[YOUR ASSIGNMENT]
Between the line containing "Withdraw From Contract (457, 2017)" and the line containing "Scuba Diving Trips & Travel (737, 1857)" lies a run of lines; give that run again exactly, with both of those lines, and nothing else from the entries below.

[SUPPLIED MATERIAL]
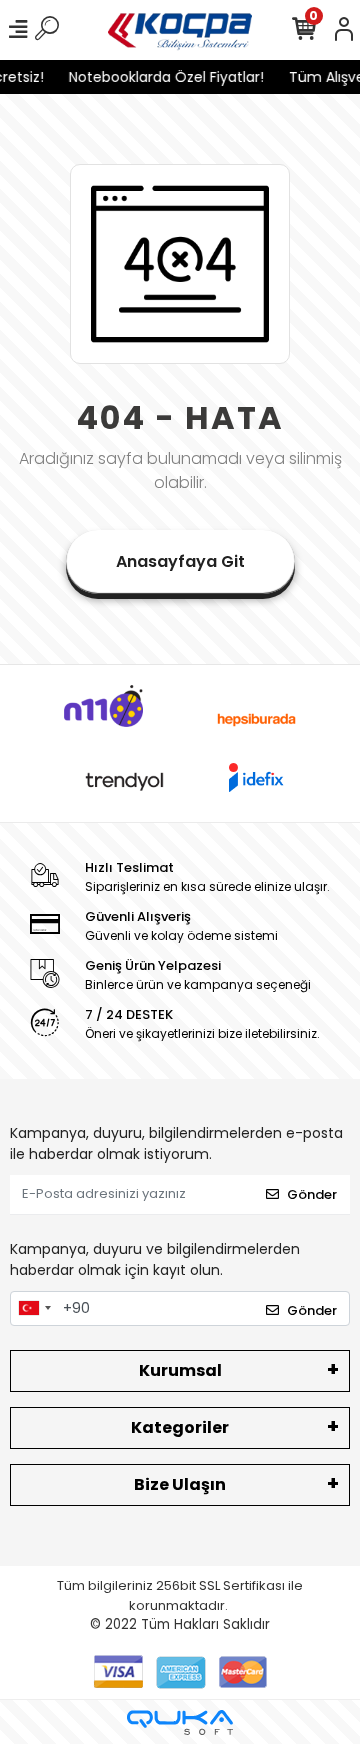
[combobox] (34, 1309)
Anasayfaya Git (180, 561)
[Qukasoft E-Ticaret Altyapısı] (180, 1722)
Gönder (312, 1194)
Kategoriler (180, 1427)
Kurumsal (180, 1370)
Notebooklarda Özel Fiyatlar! (162, 77)
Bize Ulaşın (180, 1484)
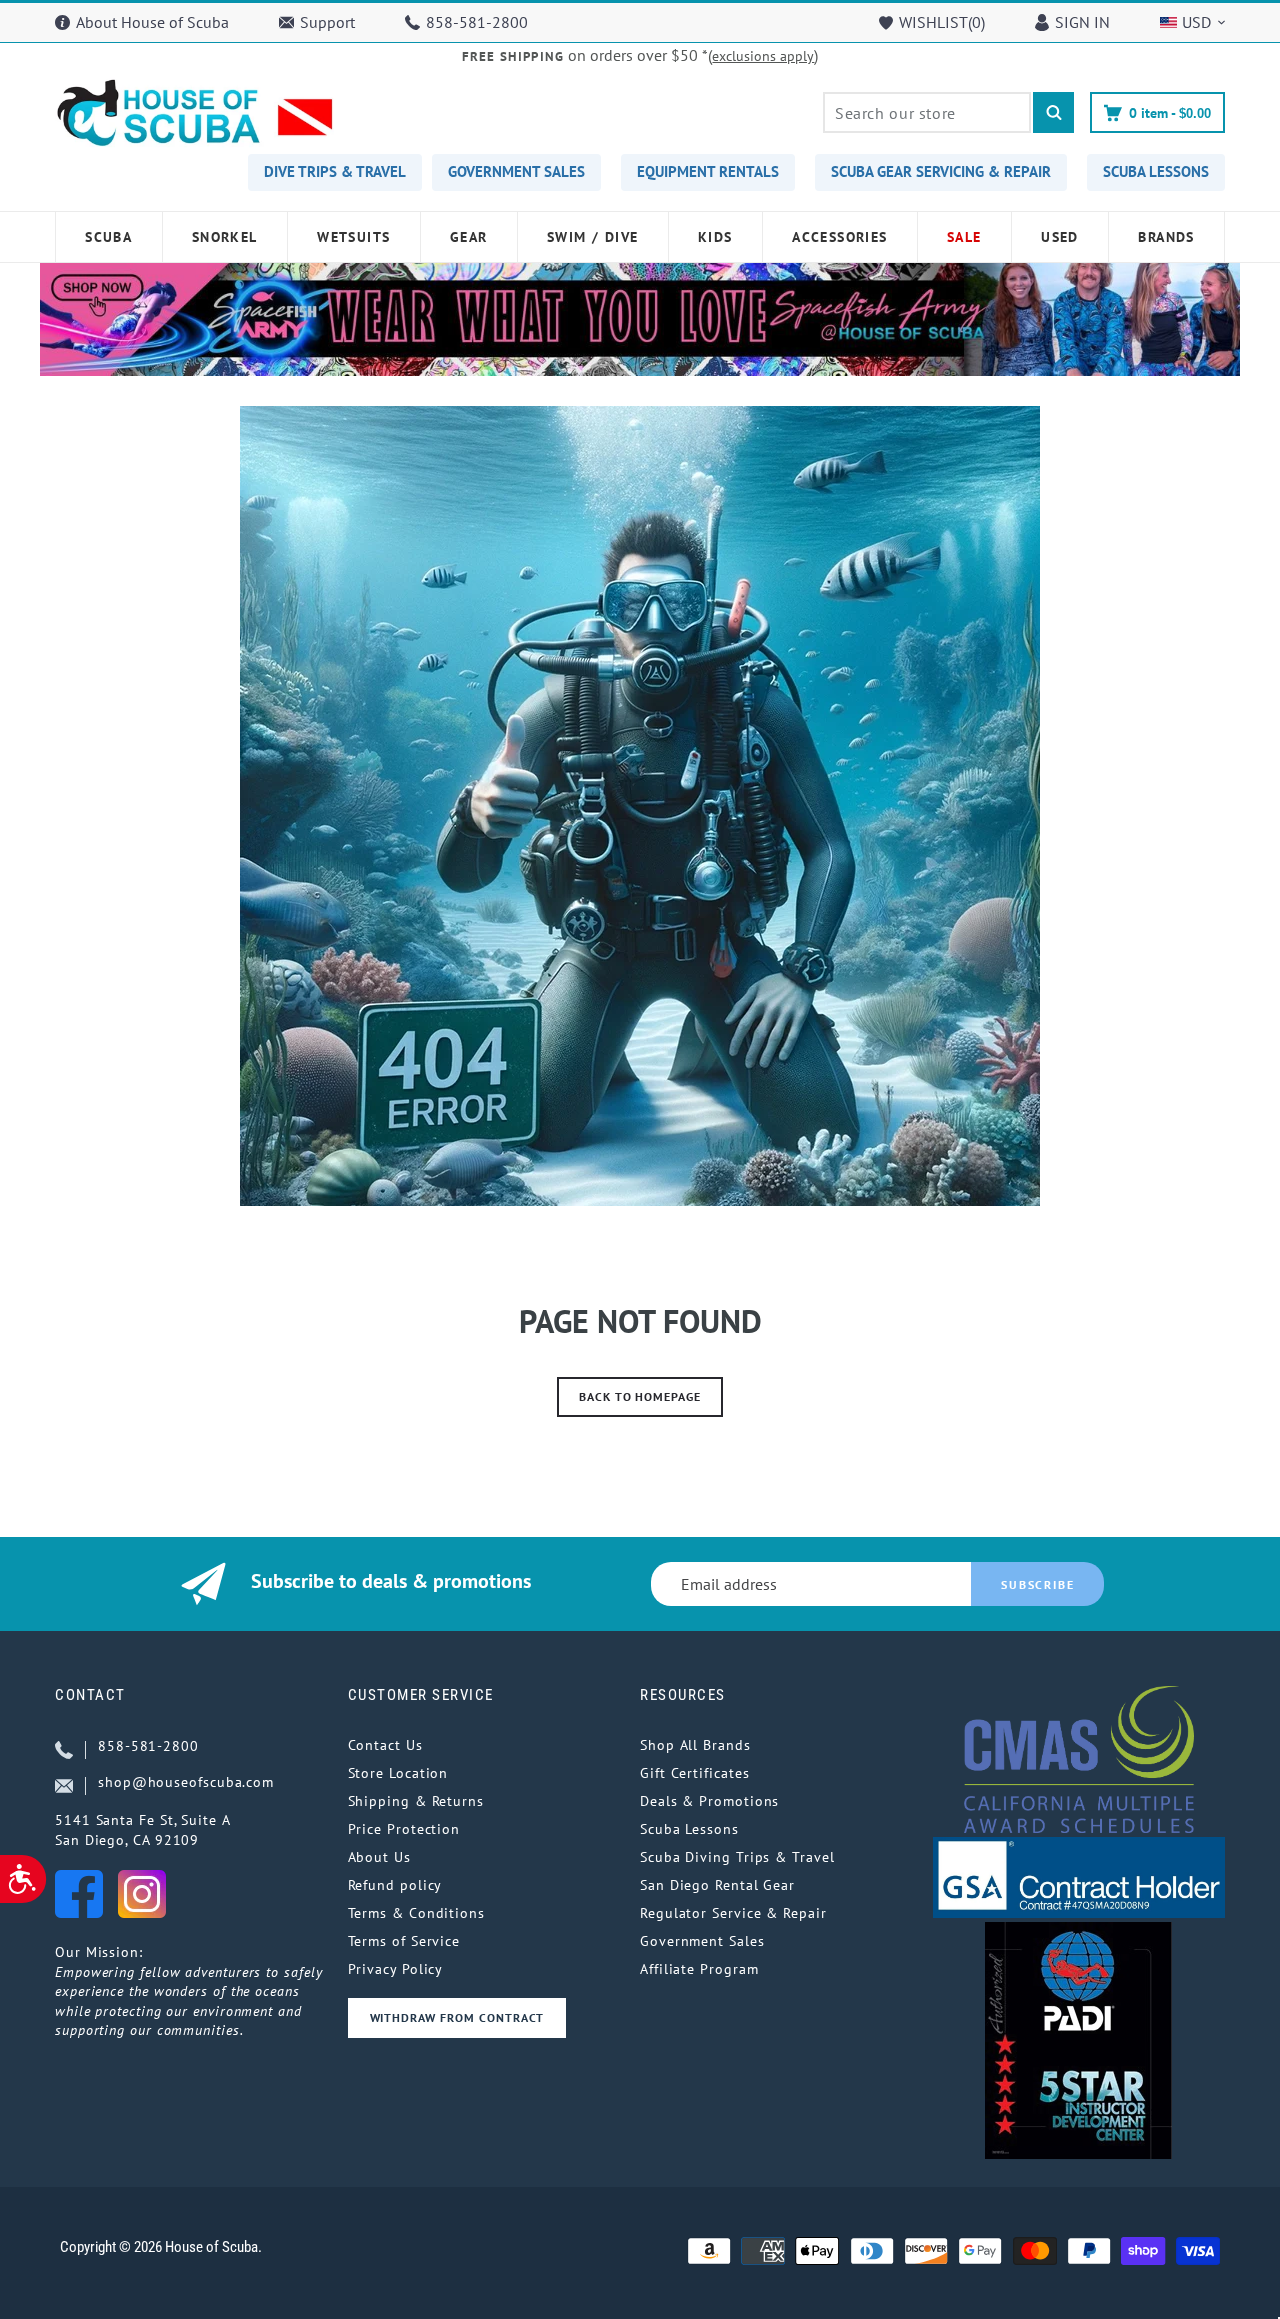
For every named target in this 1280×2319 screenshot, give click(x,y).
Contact (90, 1695)
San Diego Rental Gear (717, 1885)
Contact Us (385, 1745)
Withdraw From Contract (457, 2017)
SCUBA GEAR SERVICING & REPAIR (941, 171)
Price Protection (404, 1829)
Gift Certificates (694, 1773)
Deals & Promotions (709, 1801)
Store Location (398, 1773)
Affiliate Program (699, 1969)
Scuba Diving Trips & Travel (737, 1857)
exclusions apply (763, 56)
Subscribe (1037, 1584)
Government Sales (702, 1941)
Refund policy (395, 1885)
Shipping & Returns (416, 1801)
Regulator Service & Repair (733, 1913)
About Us (379, 1857)
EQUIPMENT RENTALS (708, 171)
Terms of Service (404, 1941)
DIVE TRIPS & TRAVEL (335, 171)
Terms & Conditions (416, 1913)
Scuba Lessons (689, 1829)
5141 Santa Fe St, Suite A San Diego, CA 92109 (143, 1830)
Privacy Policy (396, 1969)
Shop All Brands (695, 1745)
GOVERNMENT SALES (516, 171)
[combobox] (927, 112)
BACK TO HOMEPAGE (640, 1396)
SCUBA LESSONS (1156, 171)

[RESPONSE BELOW]
Withdraw From Contract (457, 2017)
SCUBA GEAR SERVICING & REPAIR (941, 171)
Price Protection (404, 1829)
Gift Certificates (694, 1773)
Deals & Promotions (709, 1801)
Store Location (398, 1773)
Affiliate Program (699, 1969)
Scuba Diving Trips & Travel (737, 1857)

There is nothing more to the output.